Pasadena's and Los Angeles earthquake retrofitting, house bolting and foundation repair specialists. In business for over 65 Years!
Is your home prepared for an earthquake?
The tragic loss of innumerable lives is not the only major negative effect of earthquakes; they also cause billions of dollars worth of damage to infrastructure and private land. Even though there's absolutely no such thing as an earthquake-proof structure, it is possible to make your home more immune to earthquakes through seismic retrofit.
Seismic retrofitting is the science of changing existing buildings to make them more immune to rotational action. Seismic retrofitting of vulnerable buildings is important to decrease the risk of damage. It can reduce casualties by protecting the lives and property from those building occupants. Having more retrofitted structures in earthquake-prone communities ensures a quicker recovery from an earthquake.
In most houses, cripple walls, and poor base connections form the weakest structural connections that make the construction prone to fall during an earthquake. Fixing these weak links can provide the home with an superb prospect of remaining standing during a major earthquake. You're able to seismically retrofit your house by bolting the house to its concrete base and bracing the cripple walls with plywood. This technique of seismic retrofitting is known as a bolt and bolt retrofit.
Your home needs a seismic retrofitting, if:
If your house meets all the criteria mentioned previously, you want an earthquake brace bolt seismic retrofit to stop your house from slipping from its base during a significant earthquake.
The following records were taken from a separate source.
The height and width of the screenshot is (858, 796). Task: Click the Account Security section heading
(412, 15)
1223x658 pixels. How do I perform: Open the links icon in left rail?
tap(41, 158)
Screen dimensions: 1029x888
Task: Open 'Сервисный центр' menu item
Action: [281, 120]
Let us take a look at these methods for more details.
The method of attaching the home to its concrete base is called foundation bolting. In this method, bolts are added to enhance the relations between the wooden framework of the building and its concrete base. Bolts are added to the bit of wood lying flat on top of the base, called the mudsill, in the concrete. It's essential to use the type of bolt which correctly corresponds to the conditions of the house and its base.
Two types of base bolts are used in foundation bolting-- expansion bolts and epoxy-set bolts.
Expansion bolts: Expansion bolt or mechanical wedge bolt is the basic type of bolt used to attach the mudsill to the concrete foundation. An expansion bolt can be installed by drilling a hole through the mudsill into the concrete, beating the wedge anchor to the hole with a hammer and then tightening the bolt. This type of bolt expands when tightened, and consequently requires a base that is strong enough to withstand the pressure in the expanding bolt tip and can prevent the concrete from cracking. Expansion bolts are inexpensive and simple to install. They are generally installed in houses with newer foundations or houses where the foundation is still in a good, solid condition.
Epoxy bolts: Epoxy bolts work better in older homes where the foundation is weathered and worn out. Unlike expansion bolts, epoxy bolts are procured via adhesion. To put in an epoxy bolt, first, drill holes together with the required depth into the concrete. To optimize adhesion, the holes must be cleaned completely, and all of the dust and debris must be removed. Subsequently, epoxy paste is injected into the pockets, along with the epoxy bolts have been set up. After the epoxy paste has dried correctly, the epoxy bolts have been tightened to secure the connection.
Cripple wall bracing
Many pre-1979 houses have a short, wood-framed wall between the house foundation and the base of the first floor of the house. This is known as a cripple wall (also referred to as a pony wall), and it might be anywhere from a few inches to several feet in height, running upwards from the top of the concrete foundation to the base of the main floor.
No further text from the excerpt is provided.